__Tujuan A__: Menurut teks tentang dinar dan dirham, langkah sederhana apa yang dapat dilakukan setiap orang untuk ikut memperjuangkan kedua mata uang itu?

Bila telah terimplementasi dengan tuntas, pemakaian dinar dan dirham
akan menciptakan sistem keuangan yang adil bagi semua orang. Dinar dan
dirham adalah mata uang yang universal, tidak mengenal negara, karenanya
bila semua bangsa sepakat memakainya maka kita hanya akan mengenal sistem
dua-mata-uang ini (bimettalic currency system).
Kita semua tidak lagi menghadapi persoalan selisih kurs mata uang.
Dengan demikian tidak dimungkinkan lagi satu mata uang dipakai untuk
memanipulasi atau mendepresiasi mata uang lain. Tidak ada lagi cerita
uang kertas Amerika, misalnya, yakni dolar AS, bernilai 10 ribu kali
nilai uang kertas Republik Indonesia, atau rupiah. Nilai intrinsik emas
dan perak di negara mana pun akan sama, di Amerika atau di Indonesia,
di Cina atau di India, dinar dan dirham bernilai sama.
Persoalannya adalah akankah semua bangsa bersedia memakainya? Tentu
tidak mudah, justru karena ada pihak-pihak yang menikmati keuntungan
dalam sistem uang kertas yang secara hakiki tidak adil tersebut. Dengan
kata lain pemakaian kembali dinar dan dirham harus diperjuangkan sekuat
tenaga, dengan berbagai jalan, hingga posisinya sebagai mata uang memiliki
kekuatan, katakanlah seperti dolar AS saat ini.
Dengan demikian dinar dan dirham akan menjadi standar dan perlahan-lahan
mengungguli mata uang kertas apa pun di pasaran. Dan jalan itu sesungguhnya
tidak terlalu sulit, setiap orang, saat ini juga, dapat ikut memperjuangkan
dinar dan dirham dengan langkah sederhana: pakailah dalam kegiatan sehari-hari!

__Entri yang tersedia__:
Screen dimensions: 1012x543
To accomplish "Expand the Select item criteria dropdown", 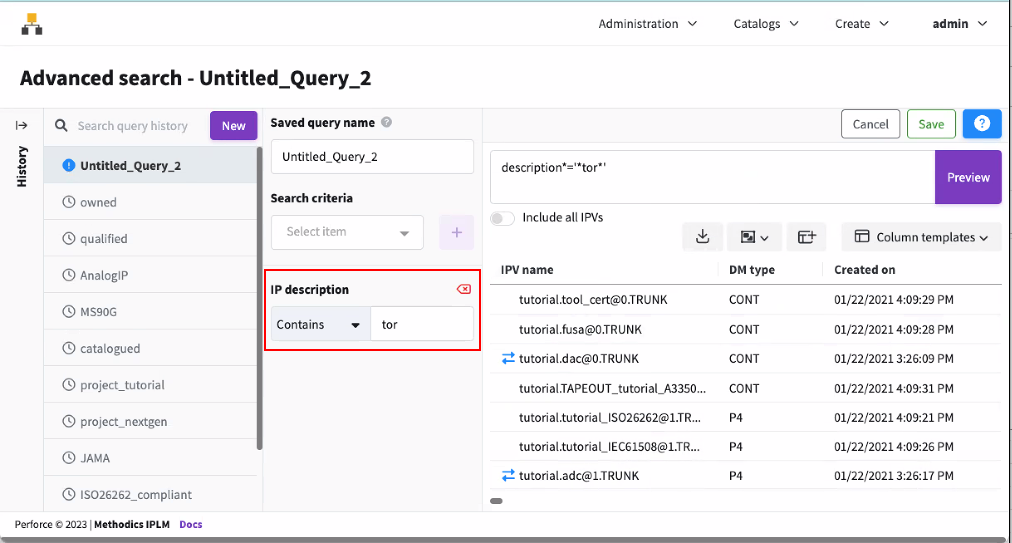I will 346,232.
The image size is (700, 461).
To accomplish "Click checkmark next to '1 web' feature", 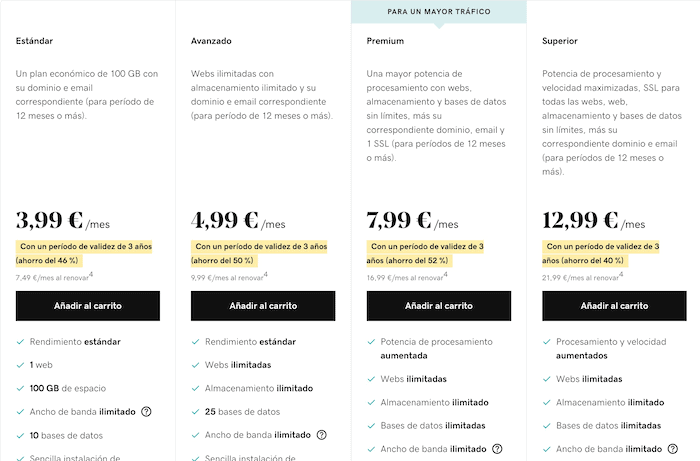I will (20, 365).
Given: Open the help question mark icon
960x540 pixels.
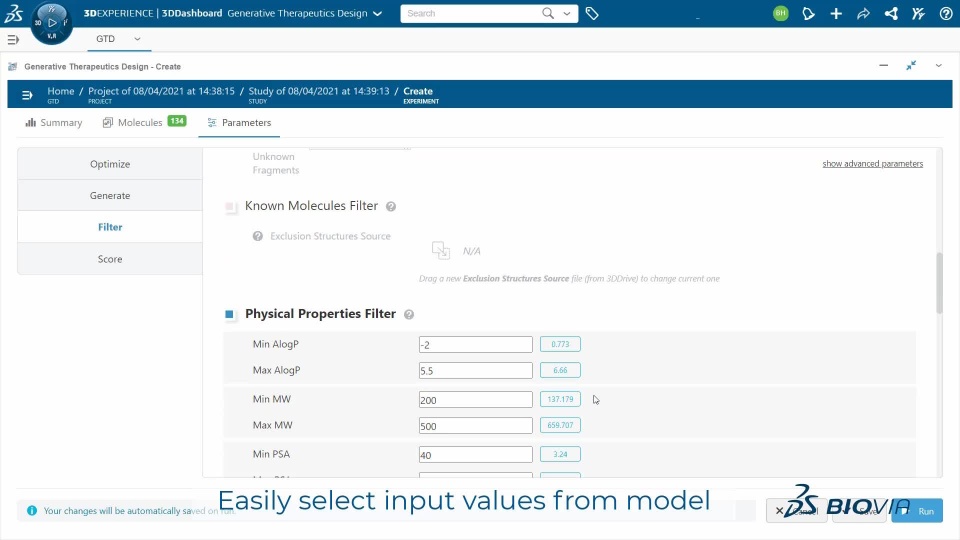Looking at the screenshot, I should 946,14.
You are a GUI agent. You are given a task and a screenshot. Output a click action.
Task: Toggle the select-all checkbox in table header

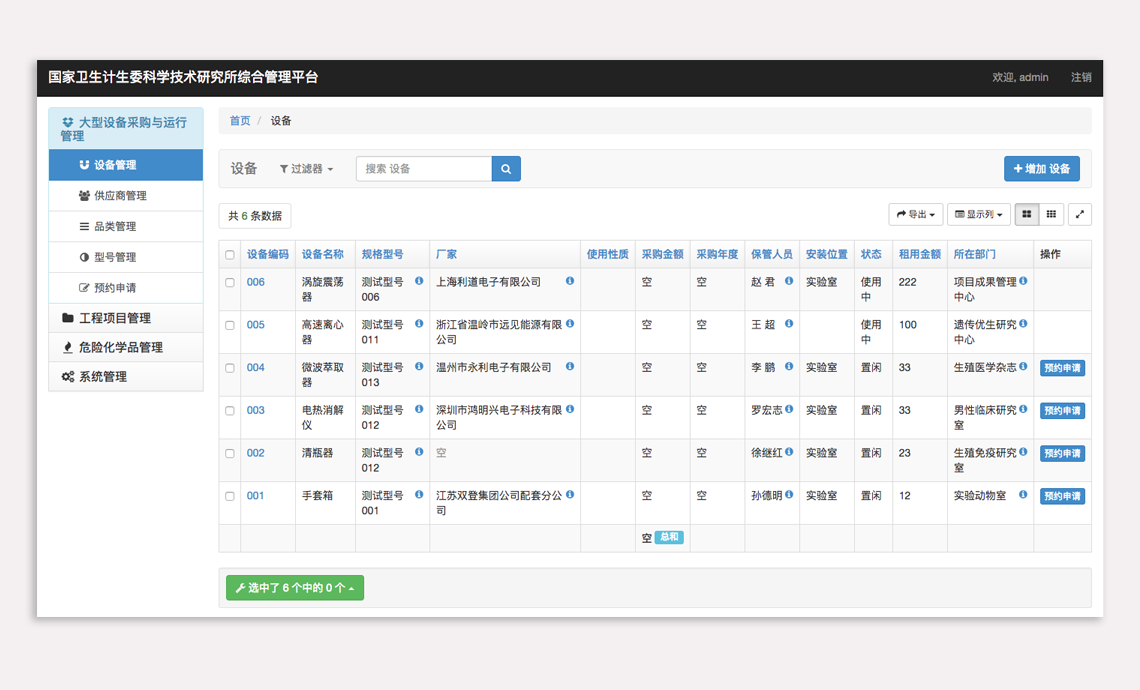click(230, 255)
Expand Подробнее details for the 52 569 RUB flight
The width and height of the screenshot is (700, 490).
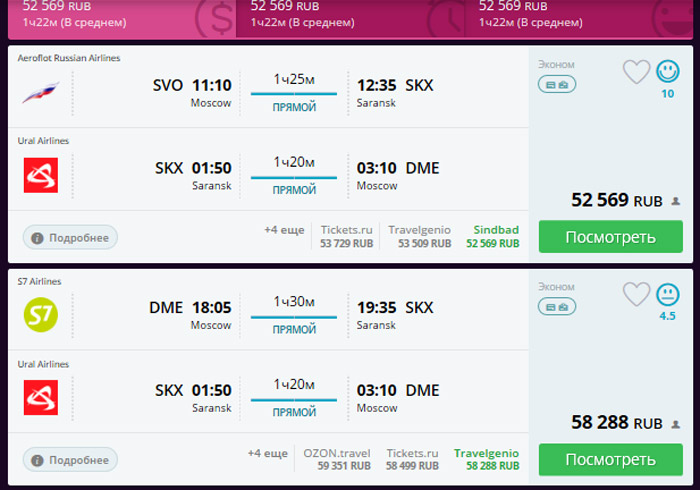[70, 237]
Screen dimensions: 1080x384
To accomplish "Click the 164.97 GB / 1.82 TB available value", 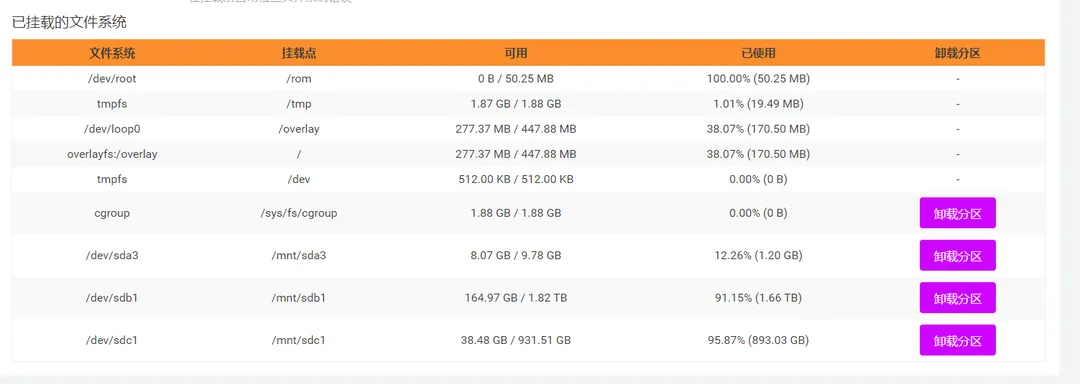I will tap(516, 298).
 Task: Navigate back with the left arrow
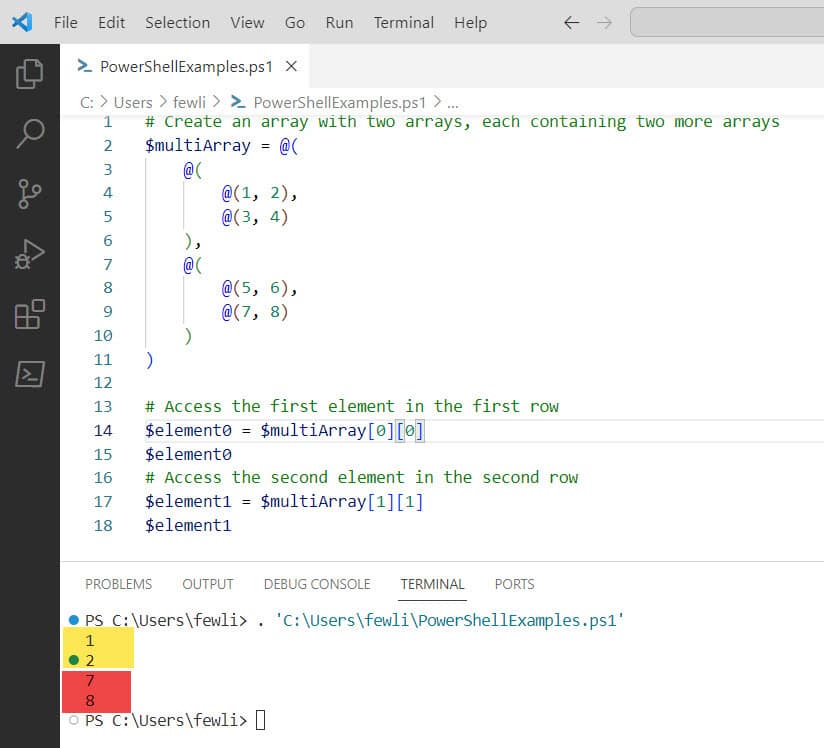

__Tujuan B__: Tuliskan kembali baris-baris dari entri, mulai dari baris yang memuat "Given: Open the help question mark icon" sampai baris yang memuat "click(230, 255)", kedua baris itu ikut disertakan. Gambar jangan dimasukkan ke dalam jawaban.

__Jawaban yang diharapkan A__: Memakai dinar dan dirham dalam kegiatan sehari-hari.

__Jawaban yang diharapkan B__:
Given: Open the help question mark icon
960x540 pixels.
Looking at the screenshot, I should 946,14.
You are a GUI agent. You are given a task and a screenshot. Output a click action.
Task: Toggle the select-all checkbox in table header

click(230, 255)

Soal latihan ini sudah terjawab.